TASK OBJECTIVE
Return every line of the entries that includes the word "agent".

Records from a dataset
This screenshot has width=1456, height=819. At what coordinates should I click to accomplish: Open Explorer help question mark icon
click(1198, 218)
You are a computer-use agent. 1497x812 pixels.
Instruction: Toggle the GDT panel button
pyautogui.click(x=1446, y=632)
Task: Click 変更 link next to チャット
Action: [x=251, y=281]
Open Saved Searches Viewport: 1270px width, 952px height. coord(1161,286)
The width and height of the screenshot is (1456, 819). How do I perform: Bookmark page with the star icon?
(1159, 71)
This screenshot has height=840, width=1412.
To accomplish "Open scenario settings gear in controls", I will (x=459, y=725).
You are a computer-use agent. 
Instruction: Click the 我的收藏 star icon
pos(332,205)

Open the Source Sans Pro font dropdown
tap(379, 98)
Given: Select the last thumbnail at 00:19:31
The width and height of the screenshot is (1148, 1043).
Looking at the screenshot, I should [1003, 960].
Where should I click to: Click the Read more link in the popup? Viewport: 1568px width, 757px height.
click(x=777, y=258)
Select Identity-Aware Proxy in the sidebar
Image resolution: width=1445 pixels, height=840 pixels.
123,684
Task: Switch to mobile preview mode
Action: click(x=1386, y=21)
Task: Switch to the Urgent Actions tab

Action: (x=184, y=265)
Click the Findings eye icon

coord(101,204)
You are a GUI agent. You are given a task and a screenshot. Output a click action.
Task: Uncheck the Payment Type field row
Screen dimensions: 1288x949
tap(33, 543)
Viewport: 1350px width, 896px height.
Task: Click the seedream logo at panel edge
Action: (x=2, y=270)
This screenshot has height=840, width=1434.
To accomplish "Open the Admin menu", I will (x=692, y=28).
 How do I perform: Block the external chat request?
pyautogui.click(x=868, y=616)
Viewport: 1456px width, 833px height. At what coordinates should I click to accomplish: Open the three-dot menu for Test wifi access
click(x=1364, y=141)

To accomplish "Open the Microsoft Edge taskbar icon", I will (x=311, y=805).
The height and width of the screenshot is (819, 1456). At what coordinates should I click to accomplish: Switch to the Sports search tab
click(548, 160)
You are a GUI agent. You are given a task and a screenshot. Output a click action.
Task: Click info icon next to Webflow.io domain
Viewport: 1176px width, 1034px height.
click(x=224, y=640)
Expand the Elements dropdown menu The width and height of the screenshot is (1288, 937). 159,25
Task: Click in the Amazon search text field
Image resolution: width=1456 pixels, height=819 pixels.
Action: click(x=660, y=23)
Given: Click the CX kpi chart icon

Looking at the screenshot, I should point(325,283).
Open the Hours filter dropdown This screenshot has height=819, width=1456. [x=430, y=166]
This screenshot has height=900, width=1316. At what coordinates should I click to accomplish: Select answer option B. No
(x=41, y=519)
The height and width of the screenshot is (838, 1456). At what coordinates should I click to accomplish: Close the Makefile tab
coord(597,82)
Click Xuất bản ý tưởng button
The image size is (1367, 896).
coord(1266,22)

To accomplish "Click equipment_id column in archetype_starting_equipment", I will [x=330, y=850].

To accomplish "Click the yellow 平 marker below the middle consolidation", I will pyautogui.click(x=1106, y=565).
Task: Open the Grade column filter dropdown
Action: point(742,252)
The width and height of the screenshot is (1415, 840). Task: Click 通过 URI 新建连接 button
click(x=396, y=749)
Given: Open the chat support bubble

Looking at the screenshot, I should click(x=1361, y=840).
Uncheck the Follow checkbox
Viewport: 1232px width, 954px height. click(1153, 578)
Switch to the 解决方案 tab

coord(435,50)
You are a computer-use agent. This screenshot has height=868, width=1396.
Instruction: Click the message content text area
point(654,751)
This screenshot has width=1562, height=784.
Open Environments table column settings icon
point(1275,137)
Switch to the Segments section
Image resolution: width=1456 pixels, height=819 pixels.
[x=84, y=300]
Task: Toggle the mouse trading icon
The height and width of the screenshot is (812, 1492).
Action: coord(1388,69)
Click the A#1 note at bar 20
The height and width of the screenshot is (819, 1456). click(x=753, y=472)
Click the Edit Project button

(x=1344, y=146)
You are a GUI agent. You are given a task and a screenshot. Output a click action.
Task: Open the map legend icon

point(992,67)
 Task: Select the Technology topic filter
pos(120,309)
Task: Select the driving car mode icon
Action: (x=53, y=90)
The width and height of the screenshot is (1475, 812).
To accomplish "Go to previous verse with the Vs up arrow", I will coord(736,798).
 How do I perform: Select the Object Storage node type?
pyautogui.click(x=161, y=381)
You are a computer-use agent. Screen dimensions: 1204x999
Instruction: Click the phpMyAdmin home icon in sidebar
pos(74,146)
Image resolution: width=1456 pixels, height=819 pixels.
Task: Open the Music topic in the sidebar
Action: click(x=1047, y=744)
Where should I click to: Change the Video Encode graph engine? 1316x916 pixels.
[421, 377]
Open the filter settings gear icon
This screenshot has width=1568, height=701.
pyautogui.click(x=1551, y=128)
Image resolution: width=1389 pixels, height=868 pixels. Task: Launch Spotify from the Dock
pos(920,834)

ANSWER
You are a computer-use agent. 1497x812 pixels.
You are a computer-use agent. 
You are a GUI agent. You are given a task and a screenshot. Output a click action.
You are a GUI agent. You are given a task and a screenshot. Output a click action.
You are a computer-use agent. This screenshot has height=868, width=1396.
You are a GUI agent. You are given a task and a screenshot. Output a click action.
You are a computer-use agent. Screen dimensions: 1204x999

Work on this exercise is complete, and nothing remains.